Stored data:
****************************************
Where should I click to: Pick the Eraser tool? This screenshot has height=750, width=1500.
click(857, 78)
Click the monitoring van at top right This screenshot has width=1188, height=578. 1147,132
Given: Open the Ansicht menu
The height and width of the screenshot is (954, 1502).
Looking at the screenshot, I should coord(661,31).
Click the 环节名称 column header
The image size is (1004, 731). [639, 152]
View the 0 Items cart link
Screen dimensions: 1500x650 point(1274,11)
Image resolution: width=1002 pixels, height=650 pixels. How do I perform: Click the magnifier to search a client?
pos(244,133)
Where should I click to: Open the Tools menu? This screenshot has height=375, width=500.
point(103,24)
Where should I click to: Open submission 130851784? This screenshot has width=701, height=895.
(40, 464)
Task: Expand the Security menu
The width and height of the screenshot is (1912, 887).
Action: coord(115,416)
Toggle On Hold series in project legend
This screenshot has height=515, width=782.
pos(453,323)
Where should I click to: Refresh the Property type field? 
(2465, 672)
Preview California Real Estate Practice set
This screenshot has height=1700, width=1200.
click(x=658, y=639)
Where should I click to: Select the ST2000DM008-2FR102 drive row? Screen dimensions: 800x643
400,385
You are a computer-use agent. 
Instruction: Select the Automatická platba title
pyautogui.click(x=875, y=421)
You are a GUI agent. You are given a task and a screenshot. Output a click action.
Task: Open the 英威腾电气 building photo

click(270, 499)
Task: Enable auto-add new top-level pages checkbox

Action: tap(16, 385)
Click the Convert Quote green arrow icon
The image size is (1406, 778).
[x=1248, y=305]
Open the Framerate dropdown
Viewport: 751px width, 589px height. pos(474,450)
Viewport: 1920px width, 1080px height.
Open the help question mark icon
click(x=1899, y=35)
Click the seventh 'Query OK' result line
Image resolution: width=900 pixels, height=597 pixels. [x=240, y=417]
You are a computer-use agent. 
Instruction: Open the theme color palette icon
****************************************
(THE PROBLEM): Could you return exactly the stretch of the data above that starts at the line with "Where should I click to: Refresh" and ends at the line with "You are a GUI", both lines included?

(ANSWER SPACE):
Where should I click to: Refresh the Property type field? 
(2465, 672)
Preview California Real Estate Practice set
This screenshot has height=1700, width=1200.
click(x=658, y=639)
Where should I click to: Select the ST2000DM008-2FR102 drive row? Screen dimensions: 800x643
400,385
You are a computer-use agent. 
Instruction: Select the Automatická platba title
pyautogui.click(x=875, y=421)
You are a GUI agent. You are given a task and a screenshot. Output a click action.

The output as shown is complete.